Using the records below, write out again exactly the lines that begin at the line containing "Switch to the details list view icon" and end at the line containing "Click the page", and no other lines.

* * * * *

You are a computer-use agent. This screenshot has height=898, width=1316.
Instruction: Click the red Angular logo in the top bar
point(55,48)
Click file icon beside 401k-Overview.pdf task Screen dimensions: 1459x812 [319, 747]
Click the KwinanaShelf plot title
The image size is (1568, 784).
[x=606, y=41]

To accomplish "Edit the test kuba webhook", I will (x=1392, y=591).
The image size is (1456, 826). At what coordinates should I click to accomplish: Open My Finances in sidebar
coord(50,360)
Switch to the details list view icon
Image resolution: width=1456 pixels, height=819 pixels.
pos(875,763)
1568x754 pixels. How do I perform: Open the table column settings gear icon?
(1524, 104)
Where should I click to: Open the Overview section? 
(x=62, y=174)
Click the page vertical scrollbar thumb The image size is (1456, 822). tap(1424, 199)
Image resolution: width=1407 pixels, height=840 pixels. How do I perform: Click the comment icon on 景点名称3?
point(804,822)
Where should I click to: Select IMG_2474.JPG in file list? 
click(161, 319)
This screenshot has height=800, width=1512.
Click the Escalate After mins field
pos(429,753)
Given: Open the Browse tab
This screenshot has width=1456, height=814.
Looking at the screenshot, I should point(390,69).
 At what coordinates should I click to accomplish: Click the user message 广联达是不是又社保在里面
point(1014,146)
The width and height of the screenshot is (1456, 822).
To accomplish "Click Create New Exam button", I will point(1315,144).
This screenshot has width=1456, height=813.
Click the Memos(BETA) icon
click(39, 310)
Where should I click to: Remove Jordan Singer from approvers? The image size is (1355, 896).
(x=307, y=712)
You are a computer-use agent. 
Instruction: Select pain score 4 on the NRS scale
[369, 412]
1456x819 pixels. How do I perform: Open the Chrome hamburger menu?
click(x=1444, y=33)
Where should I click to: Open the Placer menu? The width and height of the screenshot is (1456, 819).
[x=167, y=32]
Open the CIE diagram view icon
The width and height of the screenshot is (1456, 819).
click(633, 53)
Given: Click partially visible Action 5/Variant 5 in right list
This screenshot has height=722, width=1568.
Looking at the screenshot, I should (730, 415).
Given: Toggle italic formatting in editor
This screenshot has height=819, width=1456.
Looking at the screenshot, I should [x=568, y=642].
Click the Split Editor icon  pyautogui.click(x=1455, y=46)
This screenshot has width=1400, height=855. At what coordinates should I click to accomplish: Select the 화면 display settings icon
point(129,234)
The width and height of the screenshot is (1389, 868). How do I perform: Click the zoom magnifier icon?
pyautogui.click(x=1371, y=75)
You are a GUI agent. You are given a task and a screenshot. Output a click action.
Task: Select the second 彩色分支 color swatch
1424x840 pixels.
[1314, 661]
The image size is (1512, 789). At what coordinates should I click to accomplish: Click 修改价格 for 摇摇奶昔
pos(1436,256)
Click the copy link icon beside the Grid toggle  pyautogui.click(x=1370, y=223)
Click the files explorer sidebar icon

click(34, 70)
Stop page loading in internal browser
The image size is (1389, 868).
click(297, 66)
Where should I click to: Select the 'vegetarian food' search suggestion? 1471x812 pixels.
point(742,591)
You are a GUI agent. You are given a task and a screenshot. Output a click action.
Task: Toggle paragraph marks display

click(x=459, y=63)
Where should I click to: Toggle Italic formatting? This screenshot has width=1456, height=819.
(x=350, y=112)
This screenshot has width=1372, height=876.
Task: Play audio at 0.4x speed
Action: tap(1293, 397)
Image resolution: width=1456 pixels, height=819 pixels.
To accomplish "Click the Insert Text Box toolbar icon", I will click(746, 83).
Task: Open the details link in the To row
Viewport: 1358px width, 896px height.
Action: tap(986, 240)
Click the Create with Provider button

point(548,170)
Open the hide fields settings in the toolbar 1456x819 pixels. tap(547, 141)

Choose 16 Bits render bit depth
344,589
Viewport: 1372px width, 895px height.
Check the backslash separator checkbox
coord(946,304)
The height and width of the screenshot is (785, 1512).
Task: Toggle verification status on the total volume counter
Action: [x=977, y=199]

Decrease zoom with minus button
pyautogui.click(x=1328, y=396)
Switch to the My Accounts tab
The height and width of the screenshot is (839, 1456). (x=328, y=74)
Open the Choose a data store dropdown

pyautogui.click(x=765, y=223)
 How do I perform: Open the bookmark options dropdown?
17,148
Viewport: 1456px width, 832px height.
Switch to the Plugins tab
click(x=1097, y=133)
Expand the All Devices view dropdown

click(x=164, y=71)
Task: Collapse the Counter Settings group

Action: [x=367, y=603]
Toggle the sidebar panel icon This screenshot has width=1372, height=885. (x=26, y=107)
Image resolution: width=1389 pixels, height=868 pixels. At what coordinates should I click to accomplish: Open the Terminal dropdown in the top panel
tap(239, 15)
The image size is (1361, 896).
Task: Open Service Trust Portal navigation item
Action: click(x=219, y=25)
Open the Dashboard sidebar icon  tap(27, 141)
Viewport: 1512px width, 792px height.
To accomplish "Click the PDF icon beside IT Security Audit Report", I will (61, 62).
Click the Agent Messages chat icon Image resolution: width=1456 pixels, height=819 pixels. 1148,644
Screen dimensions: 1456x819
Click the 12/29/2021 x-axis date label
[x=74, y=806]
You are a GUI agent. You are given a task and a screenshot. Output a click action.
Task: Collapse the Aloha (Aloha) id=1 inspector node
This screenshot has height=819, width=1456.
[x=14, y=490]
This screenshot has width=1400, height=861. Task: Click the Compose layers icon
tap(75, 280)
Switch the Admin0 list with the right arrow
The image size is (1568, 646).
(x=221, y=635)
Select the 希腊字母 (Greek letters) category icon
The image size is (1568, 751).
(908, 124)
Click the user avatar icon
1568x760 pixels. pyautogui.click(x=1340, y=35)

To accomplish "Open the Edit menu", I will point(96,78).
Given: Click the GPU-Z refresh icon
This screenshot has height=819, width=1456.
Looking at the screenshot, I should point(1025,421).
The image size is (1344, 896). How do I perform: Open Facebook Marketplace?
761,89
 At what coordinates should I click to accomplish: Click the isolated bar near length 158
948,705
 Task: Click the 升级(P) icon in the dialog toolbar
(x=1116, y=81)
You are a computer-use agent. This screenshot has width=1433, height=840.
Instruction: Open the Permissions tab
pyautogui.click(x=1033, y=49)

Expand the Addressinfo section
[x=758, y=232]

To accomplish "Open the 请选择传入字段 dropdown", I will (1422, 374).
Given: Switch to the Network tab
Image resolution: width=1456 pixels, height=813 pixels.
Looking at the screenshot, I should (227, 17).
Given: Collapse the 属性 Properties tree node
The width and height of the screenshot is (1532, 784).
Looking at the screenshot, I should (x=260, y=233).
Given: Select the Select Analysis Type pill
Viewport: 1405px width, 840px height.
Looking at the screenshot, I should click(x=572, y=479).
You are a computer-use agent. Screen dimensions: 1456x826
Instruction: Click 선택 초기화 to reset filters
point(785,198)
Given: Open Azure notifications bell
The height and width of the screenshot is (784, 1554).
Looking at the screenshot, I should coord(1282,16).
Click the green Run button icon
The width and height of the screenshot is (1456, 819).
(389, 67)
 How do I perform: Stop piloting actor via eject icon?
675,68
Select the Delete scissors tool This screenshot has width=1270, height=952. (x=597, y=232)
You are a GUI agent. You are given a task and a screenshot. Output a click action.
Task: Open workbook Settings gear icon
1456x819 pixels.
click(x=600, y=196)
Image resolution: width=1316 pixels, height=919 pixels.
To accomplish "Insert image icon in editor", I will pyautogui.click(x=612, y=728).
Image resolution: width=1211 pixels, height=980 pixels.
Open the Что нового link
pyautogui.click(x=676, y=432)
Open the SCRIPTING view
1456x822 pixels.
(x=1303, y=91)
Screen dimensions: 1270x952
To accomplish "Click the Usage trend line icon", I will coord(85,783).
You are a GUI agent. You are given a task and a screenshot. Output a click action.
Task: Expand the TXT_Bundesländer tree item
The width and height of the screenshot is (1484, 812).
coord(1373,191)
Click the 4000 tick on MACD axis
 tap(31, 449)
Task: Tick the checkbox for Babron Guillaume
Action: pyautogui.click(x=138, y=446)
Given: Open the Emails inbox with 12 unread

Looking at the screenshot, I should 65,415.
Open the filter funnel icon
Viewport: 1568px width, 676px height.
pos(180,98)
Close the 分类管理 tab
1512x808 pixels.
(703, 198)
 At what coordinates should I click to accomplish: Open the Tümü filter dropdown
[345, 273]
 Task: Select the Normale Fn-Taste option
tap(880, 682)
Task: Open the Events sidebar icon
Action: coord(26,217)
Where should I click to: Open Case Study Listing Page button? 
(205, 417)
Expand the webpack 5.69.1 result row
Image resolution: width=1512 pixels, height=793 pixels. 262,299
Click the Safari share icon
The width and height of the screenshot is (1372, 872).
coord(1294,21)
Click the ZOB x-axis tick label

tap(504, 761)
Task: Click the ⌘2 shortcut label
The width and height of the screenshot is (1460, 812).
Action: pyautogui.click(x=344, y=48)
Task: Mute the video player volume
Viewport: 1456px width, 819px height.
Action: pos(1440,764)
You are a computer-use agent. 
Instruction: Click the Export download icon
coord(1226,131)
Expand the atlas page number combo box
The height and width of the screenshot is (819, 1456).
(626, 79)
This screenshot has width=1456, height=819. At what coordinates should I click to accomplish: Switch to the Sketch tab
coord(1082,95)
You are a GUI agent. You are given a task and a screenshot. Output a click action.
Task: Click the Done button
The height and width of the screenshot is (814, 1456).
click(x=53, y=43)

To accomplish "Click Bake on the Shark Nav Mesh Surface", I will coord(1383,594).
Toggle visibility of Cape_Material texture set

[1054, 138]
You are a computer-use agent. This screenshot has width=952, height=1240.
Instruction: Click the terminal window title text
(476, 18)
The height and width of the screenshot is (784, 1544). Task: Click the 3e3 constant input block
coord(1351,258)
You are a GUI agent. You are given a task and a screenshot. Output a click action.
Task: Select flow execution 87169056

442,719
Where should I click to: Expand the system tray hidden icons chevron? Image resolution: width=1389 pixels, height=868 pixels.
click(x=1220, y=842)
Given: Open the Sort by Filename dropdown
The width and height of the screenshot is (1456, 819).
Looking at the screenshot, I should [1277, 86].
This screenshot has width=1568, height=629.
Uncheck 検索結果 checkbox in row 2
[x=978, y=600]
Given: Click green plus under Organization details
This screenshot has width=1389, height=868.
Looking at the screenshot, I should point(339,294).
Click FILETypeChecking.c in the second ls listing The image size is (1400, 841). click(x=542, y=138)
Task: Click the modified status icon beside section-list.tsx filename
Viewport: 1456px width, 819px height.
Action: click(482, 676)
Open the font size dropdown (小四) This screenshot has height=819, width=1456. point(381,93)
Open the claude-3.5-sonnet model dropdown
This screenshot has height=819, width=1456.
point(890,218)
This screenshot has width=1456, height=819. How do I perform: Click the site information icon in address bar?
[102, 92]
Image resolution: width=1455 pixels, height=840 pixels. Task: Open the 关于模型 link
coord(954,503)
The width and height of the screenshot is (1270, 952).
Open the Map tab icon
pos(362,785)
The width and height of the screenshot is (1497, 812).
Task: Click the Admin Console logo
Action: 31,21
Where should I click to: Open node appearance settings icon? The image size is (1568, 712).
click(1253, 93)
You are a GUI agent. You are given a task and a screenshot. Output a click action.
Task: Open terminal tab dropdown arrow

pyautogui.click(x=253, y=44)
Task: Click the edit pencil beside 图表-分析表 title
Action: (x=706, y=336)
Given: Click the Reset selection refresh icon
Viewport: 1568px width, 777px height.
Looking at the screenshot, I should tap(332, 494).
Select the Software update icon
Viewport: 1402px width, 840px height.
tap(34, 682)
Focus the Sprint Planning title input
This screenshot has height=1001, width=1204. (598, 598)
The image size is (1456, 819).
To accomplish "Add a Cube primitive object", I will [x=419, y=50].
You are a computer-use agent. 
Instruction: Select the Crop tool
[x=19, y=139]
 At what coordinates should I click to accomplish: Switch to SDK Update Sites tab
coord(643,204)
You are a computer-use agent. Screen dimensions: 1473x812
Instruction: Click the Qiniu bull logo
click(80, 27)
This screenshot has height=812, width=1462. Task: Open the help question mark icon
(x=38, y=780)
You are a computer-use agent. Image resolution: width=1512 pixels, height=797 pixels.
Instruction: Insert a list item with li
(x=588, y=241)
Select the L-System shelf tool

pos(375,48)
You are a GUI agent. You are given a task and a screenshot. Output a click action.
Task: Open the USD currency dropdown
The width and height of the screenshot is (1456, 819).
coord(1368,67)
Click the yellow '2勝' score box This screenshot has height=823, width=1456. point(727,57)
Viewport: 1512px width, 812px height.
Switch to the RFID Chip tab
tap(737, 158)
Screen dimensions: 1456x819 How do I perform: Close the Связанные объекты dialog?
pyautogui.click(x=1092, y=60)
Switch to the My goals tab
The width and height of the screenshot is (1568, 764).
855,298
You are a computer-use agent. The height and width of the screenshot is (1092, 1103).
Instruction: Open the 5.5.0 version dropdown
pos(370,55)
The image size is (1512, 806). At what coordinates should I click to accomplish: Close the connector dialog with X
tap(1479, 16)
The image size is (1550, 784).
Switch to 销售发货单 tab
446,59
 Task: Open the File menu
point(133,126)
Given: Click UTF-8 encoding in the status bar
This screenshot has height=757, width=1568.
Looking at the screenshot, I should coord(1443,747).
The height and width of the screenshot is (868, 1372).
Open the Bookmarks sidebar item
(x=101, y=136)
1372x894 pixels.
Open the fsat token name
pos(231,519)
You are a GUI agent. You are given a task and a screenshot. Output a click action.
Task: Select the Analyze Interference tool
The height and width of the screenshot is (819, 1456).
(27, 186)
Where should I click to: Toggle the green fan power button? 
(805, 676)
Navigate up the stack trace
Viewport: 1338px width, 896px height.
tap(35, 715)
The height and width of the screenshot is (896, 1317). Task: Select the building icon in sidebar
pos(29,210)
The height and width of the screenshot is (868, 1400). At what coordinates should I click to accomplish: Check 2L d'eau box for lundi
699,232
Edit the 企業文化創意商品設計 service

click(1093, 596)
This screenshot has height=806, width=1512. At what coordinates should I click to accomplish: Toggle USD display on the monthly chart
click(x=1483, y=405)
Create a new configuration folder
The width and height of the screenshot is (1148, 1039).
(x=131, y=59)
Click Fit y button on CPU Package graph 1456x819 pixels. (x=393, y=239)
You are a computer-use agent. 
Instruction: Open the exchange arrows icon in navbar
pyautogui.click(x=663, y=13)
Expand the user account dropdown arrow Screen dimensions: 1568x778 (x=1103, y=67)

* * * * *

◆ **Answer to this problem**:
Switch to the details list view icon
Image resolution: width=1456 pixels, height=819 pixels.
pos(875,763)
1568x754 pixels. How do I perform: Open the table column settings gear icon?
(1524, 104)
Where should I click to: Open the Overview section? 
(x=62, y=174)
Click the page vertical scrollbar thumb The image size is (1456, 822). tap(1424, 199)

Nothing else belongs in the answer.